- **INSTRUCTIONS FOR THE TASK**:
Repeat the lines of data below exactly, from the line that contains "Click Update SpeedPak" through the line that contains "(x=279, y=461)", and nothing else.

- **RECORDS TO PROCESS**:
-------------------------
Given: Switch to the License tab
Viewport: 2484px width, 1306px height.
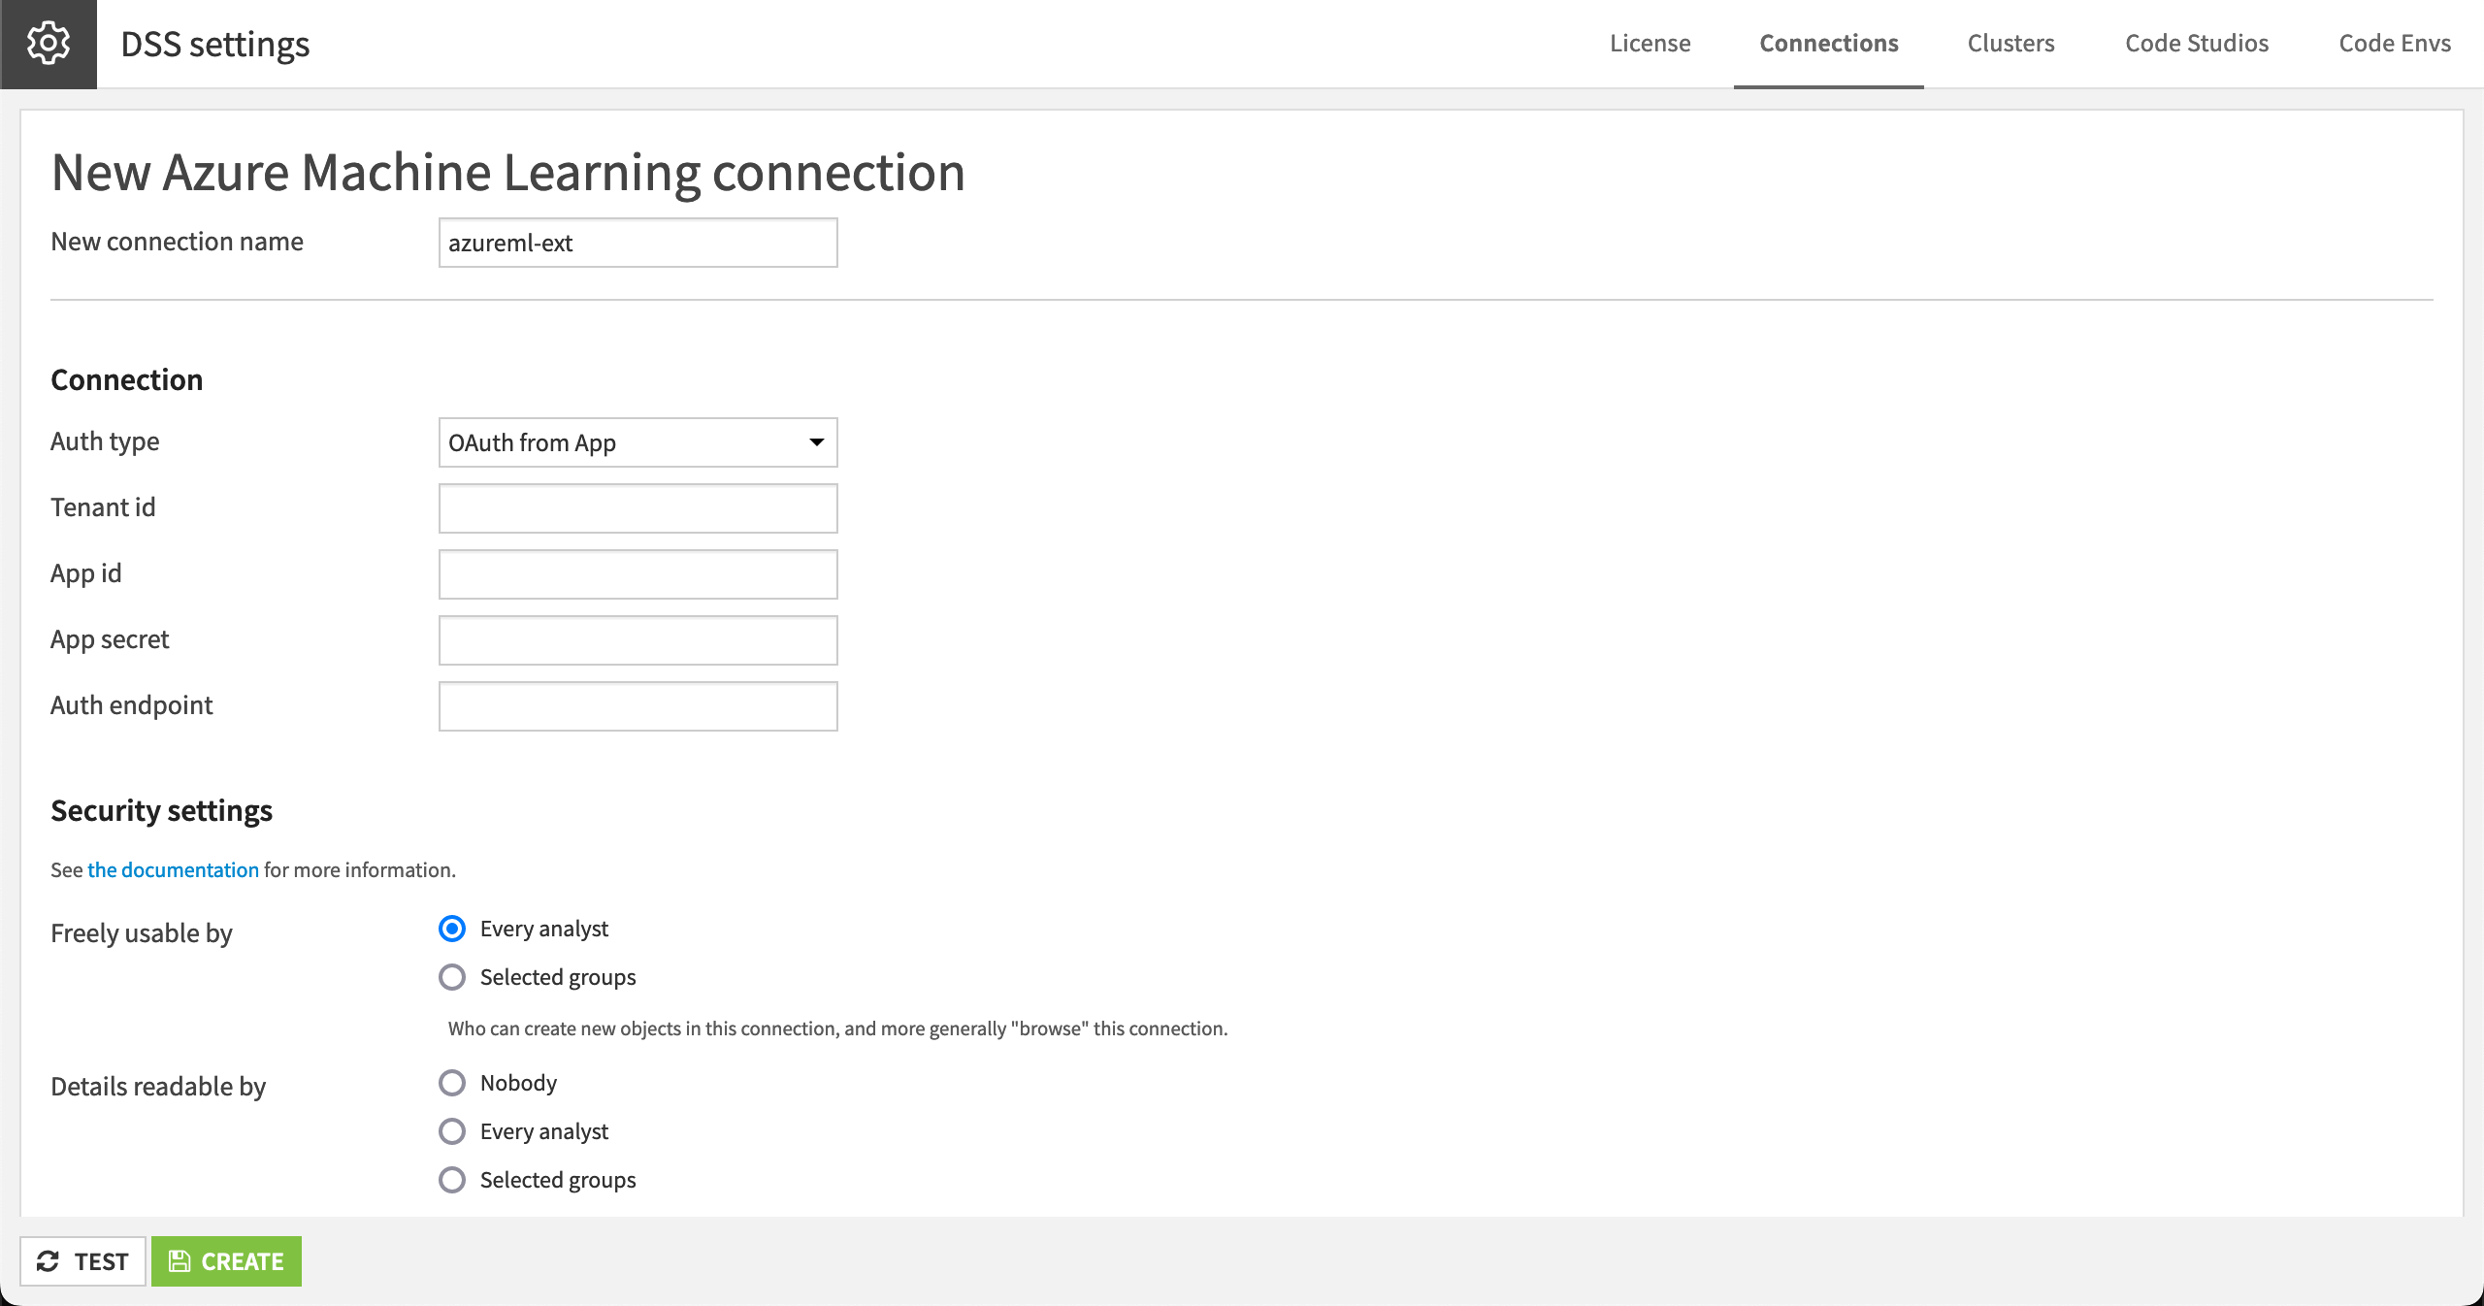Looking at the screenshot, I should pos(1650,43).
-------------------------
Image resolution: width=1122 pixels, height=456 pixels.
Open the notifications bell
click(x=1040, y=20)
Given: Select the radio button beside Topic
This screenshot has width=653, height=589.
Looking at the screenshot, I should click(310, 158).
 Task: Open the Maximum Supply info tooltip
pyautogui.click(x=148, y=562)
-------------------------
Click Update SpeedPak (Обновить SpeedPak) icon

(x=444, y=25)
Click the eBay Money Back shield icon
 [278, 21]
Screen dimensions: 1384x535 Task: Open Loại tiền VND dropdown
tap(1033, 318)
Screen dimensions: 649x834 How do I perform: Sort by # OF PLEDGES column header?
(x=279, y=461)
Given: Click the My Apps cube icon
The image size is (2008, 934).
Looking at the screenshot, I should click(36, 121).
-------------------------
- **FINAL ANSWER**:
Click Update SpeedPak (Обновить SpeedPak) icon

(x=444, y=25)
Click the eBay Money Back shield icon
 [278, 21]
Screen dimensions: 1384x535 Task: Open Loại tiền VND dropdown
tap(1033, 318)
Screen dimensions: 649x834 How do I perform: Sort by # OF PLEDGES column header?
(x=279, y=461)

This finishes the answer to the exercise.